At present, 2, 6-dichloro-3-cyano-4-trifluoromethylpyridine is used as a raw material to synthesize 3-cyano-4-trifluoromethylpyridine through hydrogenation catalytic reaction.
In patents CN101851193A, CN107286086A, CN108191749A and CN112110855A, triethylamine is used as an acid-binding agent in the hydrogenation catalytic reaction, but in practical studies, it is found that 2, 6-dichloro-3-cyano-4-trifluoromethylpyridine and triethylamine can react under the conditions of normal temperature and normal pressure, and the reaction formula is as follows:
therefore, triethylamine is used as an acid-binding agent, so that serious side reaction interference exists, the selectivity is poor, and the yield is low.

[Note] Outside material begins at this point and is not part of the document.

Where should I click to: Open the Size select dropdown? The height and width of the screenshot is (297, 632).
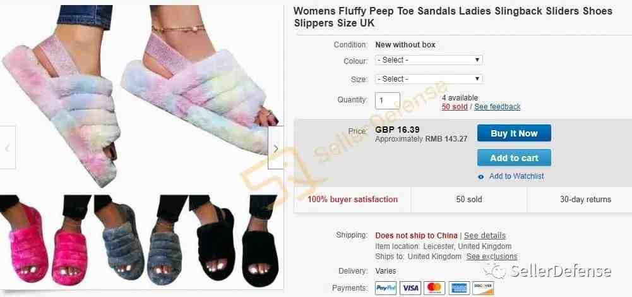coord(429,79)
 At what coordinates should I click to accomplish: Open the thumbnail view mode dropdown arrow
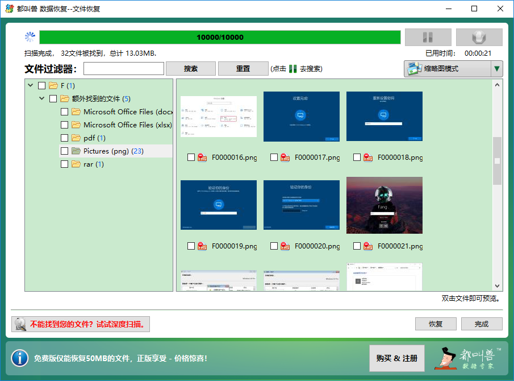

In patent CN108586328A and CN109232407A, inorganic base sodium carbonate is used as an acid-binding agent in the hydrogenation catalytic reaction, but sodium carbonate has poor solubility in a nonpolar solvent, and the effect is not obvious, and needs to be used in combination with solvents such as methanol or ethanol, but experiments prove that methanol or ethanol and 2, 6-dichloro-3-cyano-4-trifluoromethylpyridine can perform the following reactions:
therefore, sodium carbonate is used as an acid binding agent, methanol or ethanol is used as a solvent, and the synthesis of 3-cyano-4-trifluoromethyl pyridine also has more problems. And the sodium carbonate has relatively strong alkalinity and is easy to cause the hydrolysis of the 2, 6-dichloro-3-cyano-4-trifluoromethyl pyridine.
Disclosure of Invention
The invention aims to provide a preparation method of 4-trifluoromethyl-3-cyanopyridine, which has the advantages of short reaction time, high product yield and purity and simple post-treatment aiming at the problems in the prior art.

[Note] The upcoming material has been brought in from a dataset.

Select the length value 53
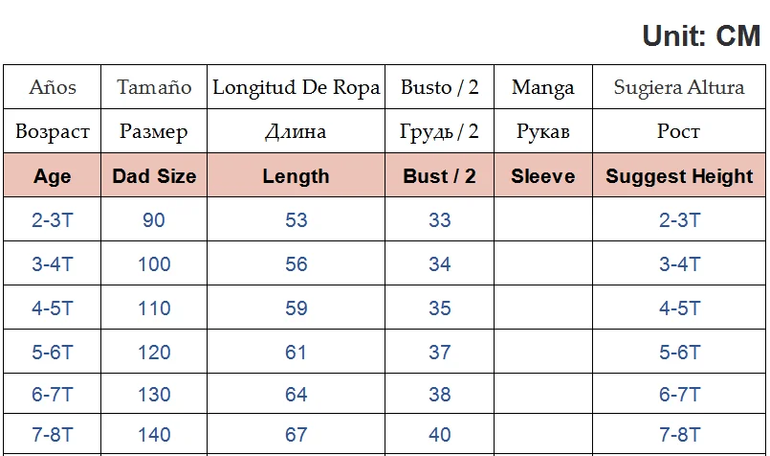The width and height of the screenshot is (770, 456). (296, 220)
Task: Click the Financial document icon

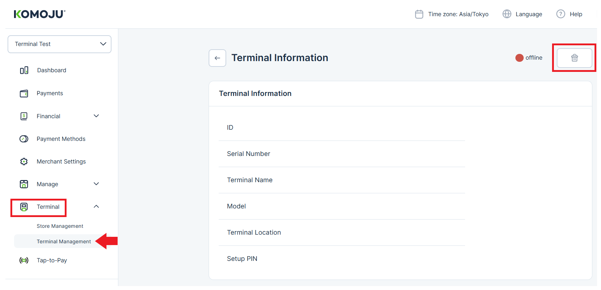Action: click(x=24, y=116)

In order to achieve the purpose, the technical scheme of the invention is as follows: a preparation method of 4-trifluoromethyl-3-cyanopyridine comprises the following steps:
the method comprises the following steps of taking 2, 6-dichloro-3-cyano-4- (trifluoromethyl) pyridine as a starting material, diisopropylethylamine as an acid-binding agent, toluene and water as a mixed solvent, and reacting under the action of a catalyst and hydrogen to prepare the 4-trifluoromethyl-3-cyanopyridine by using a specific reaction formula as follows:
preferably, the preparation method comprises the following steps: adding 2, 6-dichloro-3-cyano-4- (trifluoromethyl) pyridine, diisopropylethylamine, toluene, water and a palladium carbon catalyst into a high-pressure reaction kettle, replacing nitrogen, filling hydrogen, heating, reacting, sampling, analyzing, adding water after the reaction is qualified, filtering to remove the catalyst, layering mother liquor, desolventizing an oil layer, and distilling under reduced pressure to obtain the 4-trifluoromethyl-3-cyanopyridine.

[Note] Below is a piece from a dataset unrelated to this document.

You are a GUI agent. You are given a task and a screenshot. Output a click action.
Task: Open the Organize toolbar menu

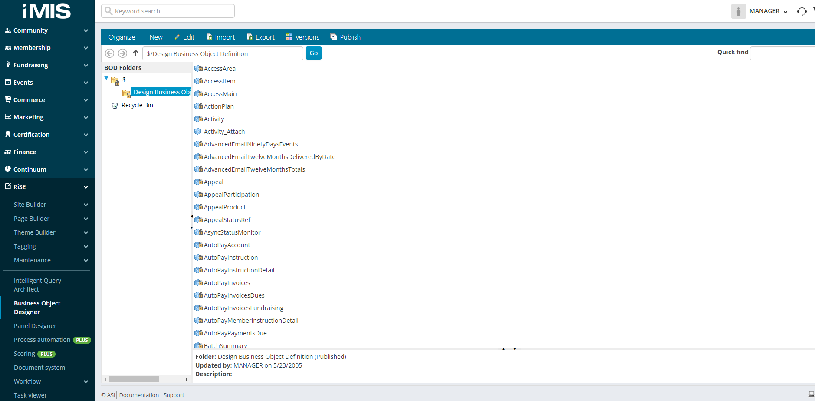(122, 37)
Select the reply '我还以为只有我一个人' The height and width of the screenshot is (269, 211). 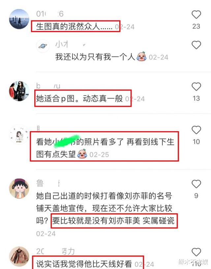pos(95,57)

Preferably, the molar ratio of 2, 6-dichloro-3-cyano-4- (trifluoromethyl) pyridine to diisopropylethylamine is 1. Preferably, the molar ratio of 2, 6-dichloro-3-cyano-4- (trifluoromethyl) pyridine to diisopropylethylamine is 1.
Preferably, the mass ratio of the mixed solvent toluene to water is 45:1 to 3, the mass of the mixed solvent toluene and water is 1 to 10 times of the mass of 2, 6-dichloro-3-cyano-4- (trifluoromethyl) pyridine. Preferably, the mass of the mixed solvent toluene and water is 1 to 5 times that of 2, 6-dichloro-3-cyano-4- (trifluoromethyl) pyridine.
Preferably, the Pd content of the palladium carbon catalyst is 0.5-10%; the dosage of Pd/C is 0.05-10% of the mass of 2, 6-dichloro-3-cyano-4- (trifluoromethyl) pyridine.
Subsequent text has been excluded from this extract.